Transferable Drude-Based Polarizable Force Field Framework for Predictive Modeling of Battery Electrolytes

Predictive design of next-generation batteries hinges on the atomistic resolution of ion solvation structures that dictate interfacial stability and bulk transport. Capturing these features with quantitative fidelity remains challenging due to strong electrostatic coupling, many-body polarization, and competitive solvation within multicomponent environments. Conventional fixed-charge force fields, constrained by mean-field electrostatic approximations, fail to capture environment-dependent electronic responses across diverse chemical and concentration regimes. Here, we present a transferable polarizable force field framework based on the Drude oscillator model, employing a unified parameterization strategy systematically validated across neat and multicomponent systems.

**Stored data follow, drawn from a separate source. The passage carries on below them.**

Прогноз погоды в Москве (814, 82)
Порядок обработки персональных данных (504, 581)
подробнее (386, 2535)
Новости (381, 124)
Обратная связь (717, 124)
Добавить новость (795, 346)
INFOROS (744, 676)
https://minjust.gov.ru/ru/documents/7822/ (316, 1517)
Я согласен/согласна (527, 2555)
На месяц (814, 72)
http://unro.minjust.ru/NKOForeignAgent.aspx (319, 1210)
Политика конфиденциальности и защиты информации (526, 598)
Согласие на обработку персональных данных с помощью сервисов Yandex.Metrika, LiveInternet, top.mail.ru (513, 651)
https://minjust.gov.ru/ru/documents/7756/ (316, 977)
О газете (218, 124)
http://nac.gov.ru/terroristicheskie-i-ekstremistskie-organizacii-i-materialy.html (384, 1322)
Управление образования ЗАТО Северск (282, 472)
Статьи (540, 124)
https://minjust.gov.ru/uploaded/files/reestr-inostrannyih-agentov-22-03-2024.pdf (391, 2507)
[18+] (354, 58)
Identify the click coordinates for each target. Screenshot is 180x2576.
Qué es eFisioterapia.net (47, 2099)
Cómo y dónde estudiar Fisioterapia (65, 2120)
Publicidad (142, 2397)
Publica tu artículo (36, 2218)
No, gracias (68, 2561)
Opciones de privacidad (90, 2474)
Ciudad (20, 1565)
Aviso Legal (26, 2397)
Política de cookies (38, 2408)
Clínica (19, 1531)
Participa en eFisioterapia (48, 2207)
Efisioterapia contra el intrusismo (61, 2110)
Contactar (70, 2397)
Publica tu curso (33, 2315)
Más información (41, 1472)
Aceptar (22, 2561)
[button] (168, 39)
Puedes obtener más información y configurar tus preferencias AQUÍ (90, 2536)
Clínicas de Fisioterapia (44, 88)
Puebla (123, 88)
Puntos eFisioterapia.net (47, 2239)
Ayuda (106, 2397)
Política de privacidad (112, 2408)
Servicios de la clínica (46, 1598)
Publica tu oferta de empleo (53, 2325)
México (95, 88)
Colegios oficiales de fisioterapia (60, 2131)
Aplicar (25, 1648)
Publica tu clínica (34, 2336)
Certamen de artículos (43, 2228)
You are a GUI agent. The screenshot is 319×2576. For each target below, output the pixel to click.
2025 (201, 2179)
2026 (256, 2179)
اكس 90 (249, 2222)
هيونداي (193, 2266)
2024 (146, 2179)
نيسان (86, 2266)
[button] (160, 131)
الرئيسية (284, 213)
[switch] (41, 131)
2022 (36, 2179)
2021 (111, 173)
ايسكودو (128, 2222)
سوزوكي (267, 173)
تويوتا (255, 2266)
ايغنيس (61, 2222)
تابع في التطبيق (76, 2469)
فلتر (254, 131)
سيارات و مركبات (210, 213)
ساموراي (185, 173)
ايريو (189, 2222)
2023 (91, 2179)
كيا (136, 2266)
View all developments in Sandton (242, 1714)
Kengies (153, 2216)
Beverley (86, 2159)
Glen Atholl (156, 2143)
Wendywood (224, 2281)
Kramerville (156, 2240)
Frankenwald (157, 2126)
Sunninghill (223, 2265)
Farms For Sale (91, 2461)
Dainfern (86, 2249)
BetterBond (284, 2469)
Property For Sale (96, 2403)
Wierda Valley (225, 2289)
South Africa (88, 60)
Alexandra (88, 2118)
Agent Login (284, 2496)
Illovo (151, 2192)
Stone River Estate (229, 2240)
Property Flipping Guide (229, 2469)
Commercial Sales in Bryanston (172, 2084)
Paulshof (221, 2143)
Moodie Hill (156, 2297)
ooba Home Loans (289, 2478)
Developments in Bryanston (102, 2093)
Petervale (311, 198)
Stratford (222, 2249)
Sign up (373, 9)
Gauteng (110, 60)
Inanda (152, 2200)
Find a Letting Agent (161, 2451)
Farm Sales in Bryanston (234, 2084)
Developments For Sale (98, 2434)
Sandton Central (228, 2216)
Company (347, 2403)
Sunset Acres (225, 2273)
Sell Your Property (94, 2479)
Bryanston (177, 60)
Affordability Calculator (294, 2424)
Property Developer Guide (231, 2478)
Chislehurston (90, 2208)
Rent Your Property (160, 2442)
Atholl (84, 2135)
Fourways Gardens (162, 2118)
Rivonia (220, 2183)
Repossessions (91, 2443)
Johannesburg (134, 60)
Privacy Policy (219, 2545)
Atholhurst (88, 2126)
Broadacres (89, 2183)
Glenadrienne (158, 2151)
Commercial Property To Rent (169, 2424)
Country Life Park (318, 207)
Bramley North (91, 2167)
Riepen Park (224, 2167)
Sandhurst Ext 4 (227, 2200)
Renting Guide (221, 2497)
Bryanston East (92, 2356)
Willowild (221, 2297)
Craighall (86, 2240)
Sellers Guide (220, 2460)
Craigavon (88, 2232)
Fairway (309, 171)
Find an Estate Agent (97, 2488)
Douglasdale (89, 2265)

Extensive molecular dynamics simulations reproduce structural and dynamical observables with accuracy comparable to or exceeding state-of-the-art machine learning potentials and the commercial polarizable force field. The framework identifies a coherent set of mechanisms across chemically distinct electrolytes. Specifically, it reveals polarization-driven reorganization of ion solvation structures across concentration regimes, resolves competitive coordination in mixed ethers, elucidates energetic drivers of solvation preferences in cyclic and linear carbonates, and captures polarization-stabilized ion aggregation in fluorosulfonyl-based electrolytes while simultaneously recovering physically realistic transport dynamics. These findings position the proposed framework as a physically rigorous, computationally efficient, and open-source foundation for predictive electrolyte modeling across the vast chemical space.